**Written request:**
Please give the entries below as a two-column CSV with the columns input and output, one row per entry, putting each value in a single quoted field with its line breaks turned into spaces. Leave the pictures out.

**Dataset excerpt:**

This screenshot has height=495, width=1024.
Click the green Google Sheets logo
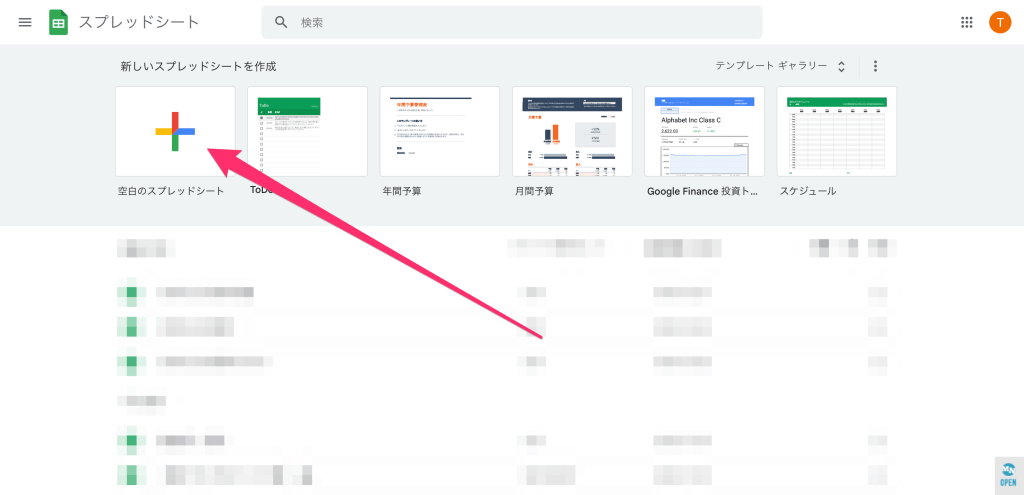pos(58,22)
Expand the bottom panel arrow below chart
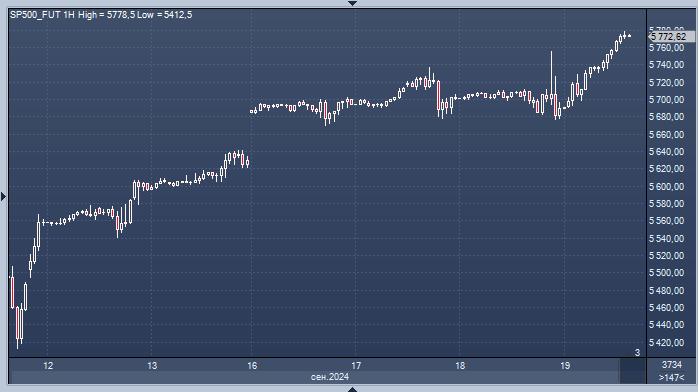Image resolution: width=698 pixels, height=392 pixels. click(x=352, y=389)
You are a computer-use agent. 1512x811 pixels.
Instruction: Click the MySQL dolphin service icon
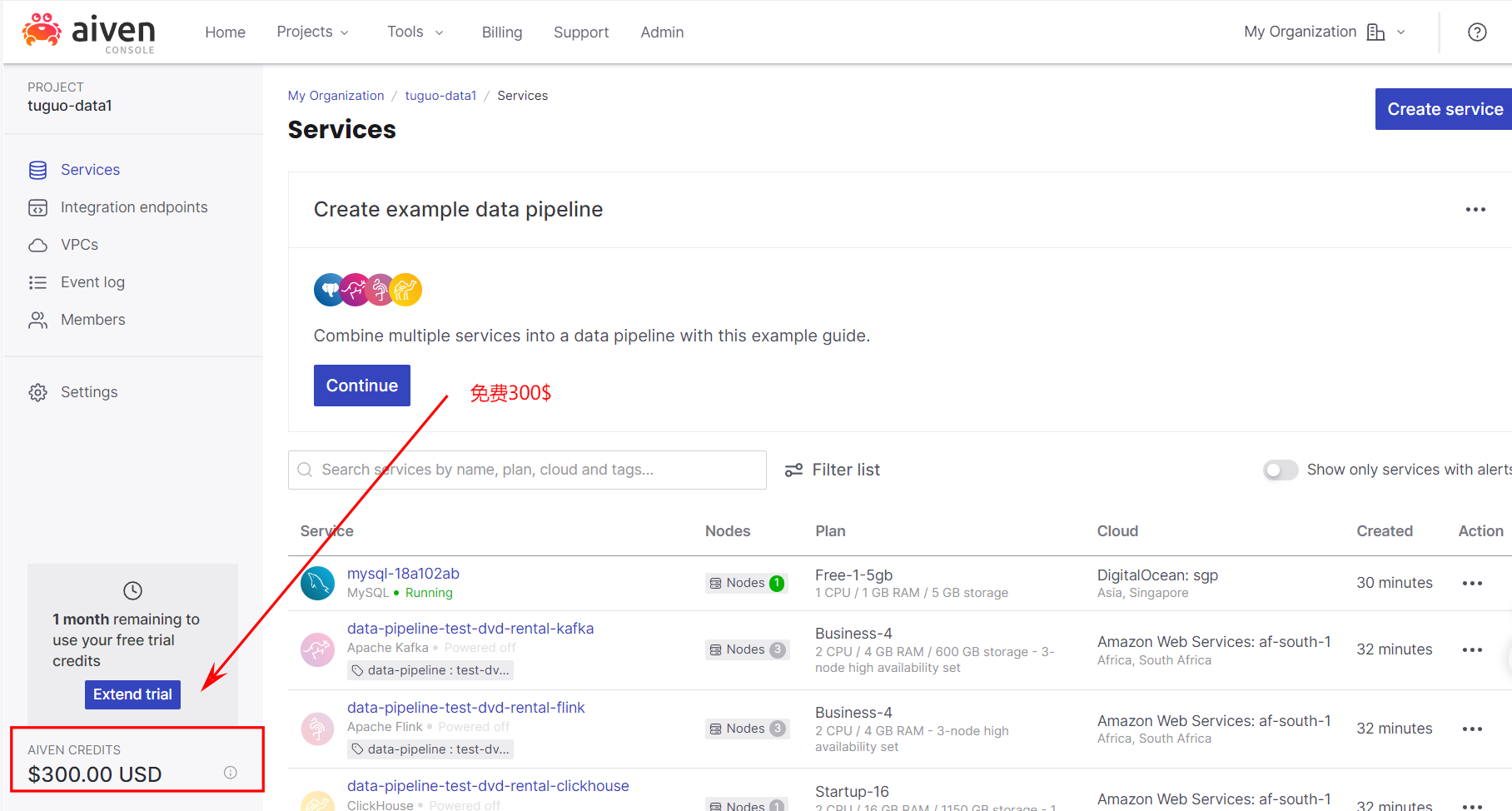point(317,583)
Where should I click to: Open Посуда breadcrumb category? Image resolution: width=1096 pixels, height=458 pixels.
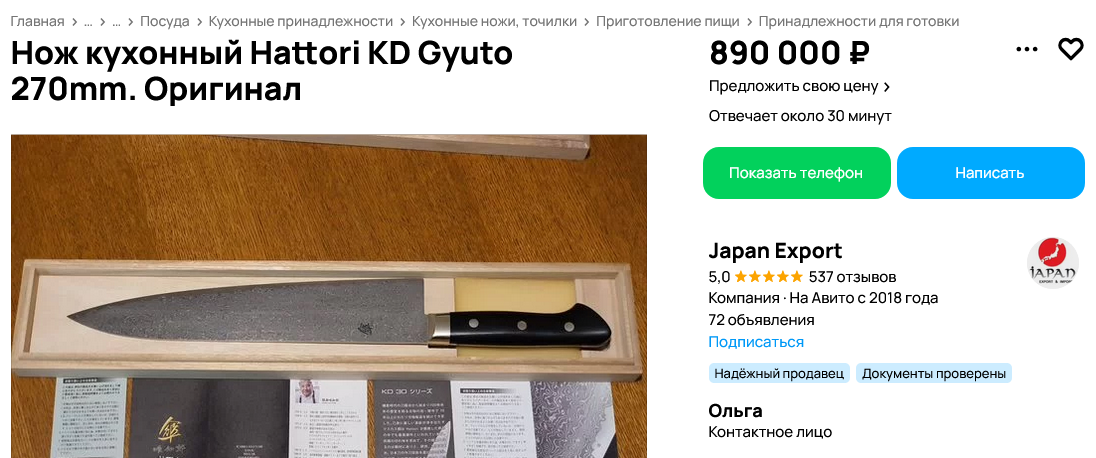click(x=165, y=22)
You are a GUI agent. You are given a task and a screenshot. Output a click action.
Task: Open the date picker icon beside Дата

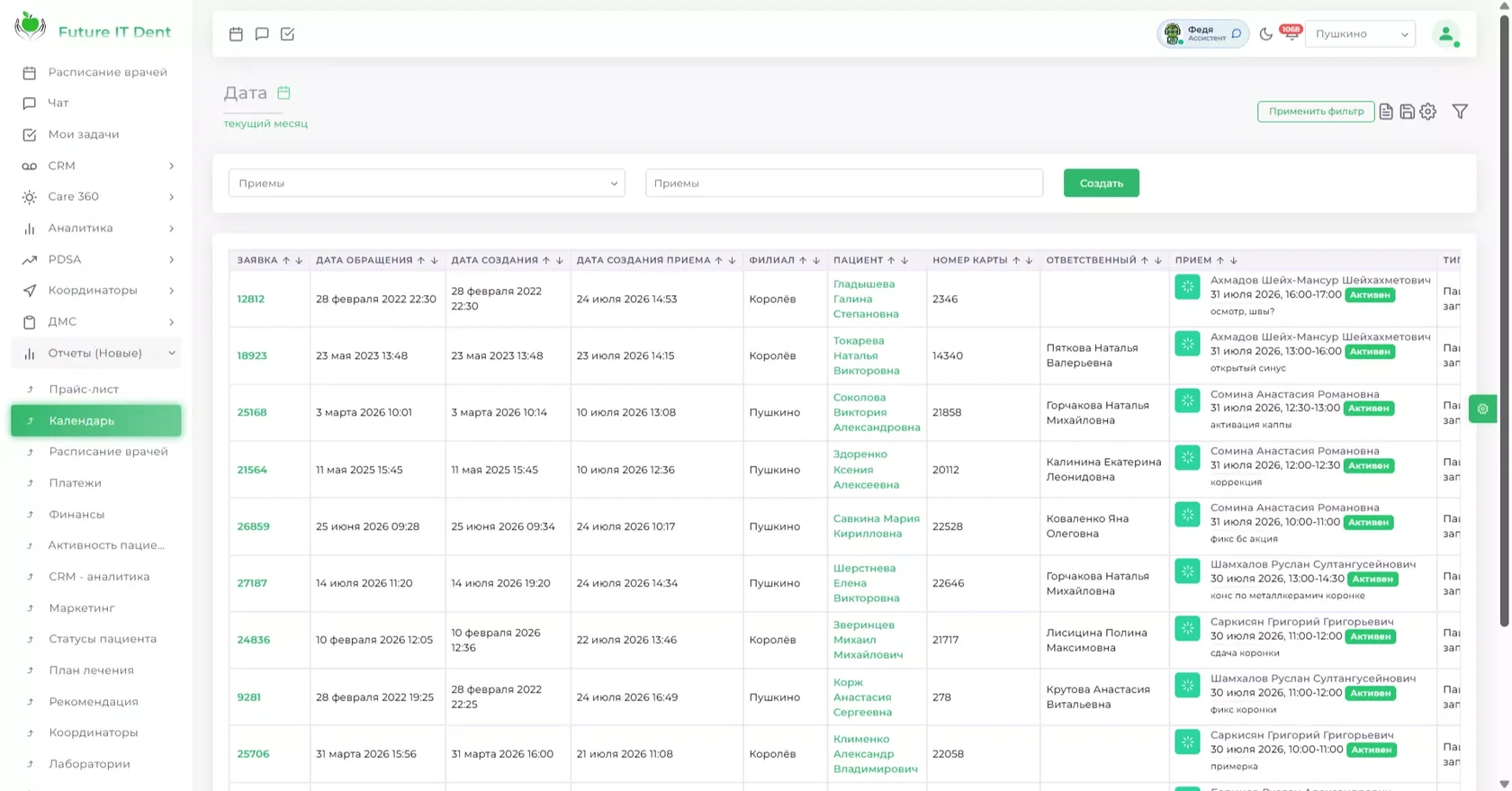tap(284, 93)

**Output:**
input,output
"This screenshot has height=495, width=1024. Click the green Google Sheets logo","pos(58,22)"
"Expand the bottom panel arrow below chart","Image resolution: width=698 pixels, height=392 pixels. click(x=352, y=389)"
"You are a computer-use agent. 1512x811 pixels. Instruction: Click the MySQL dolphin service icon","point(317,583)"
"Where should I click to: Open Посуда breadcrumb category? Image resolution: width=1096 pixels, height=458 pixels.","click(x=165, y=22)"
"You are a GUI agent. You are given a task and a screenshot. Output a click action. Task: Open the date picker icon beside Дата","tap(284, 93)"